Through the research papers I read, most authors uses part-of-speech tags as their hidden state when building a Hidden Markov Model for text generation. However, I am unsure how to implement part-of-speech tags as the hidden state as it is not being labeled in the dataset I chose.

Therefore, I will approach it differently. For the purpose of this project I will have my hidden states as words that either start with a vowels or non-vowels.
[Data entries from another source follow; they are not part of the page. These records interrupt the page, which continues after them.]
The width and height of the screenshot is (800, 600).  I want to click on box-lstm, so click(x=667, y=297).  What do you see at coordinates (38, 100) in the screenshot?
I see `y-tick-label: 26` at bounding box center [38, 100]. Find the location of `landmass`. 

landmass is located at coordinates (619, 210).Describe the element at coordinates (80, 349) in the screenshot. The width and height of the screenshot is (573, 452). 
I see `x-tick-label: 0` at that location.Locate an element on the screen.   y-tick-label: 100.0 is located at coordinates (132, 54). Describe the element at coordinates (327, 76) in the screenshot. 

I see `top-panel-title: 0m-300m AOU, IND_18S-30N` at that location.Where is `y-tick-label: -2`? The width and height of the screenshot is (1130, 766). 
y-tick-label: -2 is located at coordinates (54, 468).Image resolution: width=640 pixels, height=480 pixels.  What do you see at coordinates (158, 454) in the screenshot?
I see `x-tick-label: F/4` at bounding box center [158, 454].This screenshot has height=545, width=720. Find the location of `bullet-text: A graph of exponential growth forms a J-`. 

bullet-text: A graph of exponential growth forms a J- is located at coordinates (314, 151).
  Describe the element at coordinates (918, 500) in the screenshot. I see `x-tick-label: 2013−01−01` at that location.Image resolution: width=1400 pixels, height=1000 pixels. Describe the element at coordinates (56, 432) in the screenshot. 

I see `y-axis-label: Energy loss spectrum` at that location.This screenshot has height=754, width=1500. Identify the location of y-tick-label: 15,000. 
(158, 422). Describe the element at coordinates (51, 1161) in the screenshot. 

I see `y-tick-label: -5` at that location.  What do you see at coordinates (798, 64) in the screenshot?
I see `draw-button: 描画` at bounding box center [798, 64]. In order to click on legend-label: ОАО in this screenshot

As there are only 5 vowels in the alphabet, I would assume the probability of a word being followed by another word that starts with a vowel is far lower.

In [6]:
hidden_dict = {'vowel': 0, 'non-vowel': 1}
hidden_states = ['vowel','non-vowel']
hidden_matrix = [[.8, .2],[.9, .1]]

def emission(probability, state):
    for i in range(len(probability)-1):
        if state == 'vowel':
            if distinct_words[i][0] == 'a' or distinct_words[i][0] == 'e' or distinct_words[i][0] == 'i' or distinct_words[i][0] == 'o' or distinct_words[i][0] == 'u':
                probability[i] *= 2
            else:
                probability[i] /= 2
        else:
            if distinct_words[i][0] == 'a' or distinct_words[i][0] == 'e' or distinct_words[i][0] == 'i' or distinct_words[i][0] == 'o' or distinct_words[i][0] == 'u':
                probability[i] /= 2
            else:
                probability[i] *= 2
    probability[i] /= probability.sum()
    return probability


def chooseHiddenState(hidden_state):
    new_hidden_state = np.random.choice(hidden_states, size = 1, p = hidden_matrix[hidden_dict[hidden_state]])
    return new_hidden_state[0]

### 4. Sampling matrix to generate text

In [7]:
def generateText(init_word, text_arr):
    hidden_state = "vowel"
    if init_word == "":
        init_word = np.random.choice(distinct_words)
        text_arr.append(init_word)
    following_word = np.random.choice(distinct_words, p = matrix_1[word_dict[text_arr[-1]]])
    
    for i in range(8):
        text_arr.append(following_word)
        probability = matrix_1[word_dict[text_arr[-1]]]/4 + matrix_1[word_dict[text_arr[-1]]] * matrix_2[word_dict[text_arr[-2]]]
        probability = emission(probability, hidden_state)
        probability /= probability.sum()    
        following_word = np.random.choice(distinct_words, p = probability)
        hidden_state = chooseHiddenState(hidden_state)
        
    return text_arr

### 5. Generating new text

In [11]:
texts = generateText("", [])
output = ""
for text in texts:
    if text != None:
        output = output + text + " "
print(output)

fires burn off for good samaritan killed in arizona 


### 6. Predicting text given sequence of words

In [13]:
texts = generateText("israel arrest", ["israel", "arrest"])
output = ""
for text in texts:
    if text != None:
        output = output + text + " "
print(output)

israel arrest of al qaeda linked to close 


## Conclusion

As we can see, there are some relevancy towards the text being generated and predicted through the Hidden Markov Model. Overall, this has been a tough project, however, I am satisfied with the results of the Machine Learning algorithm.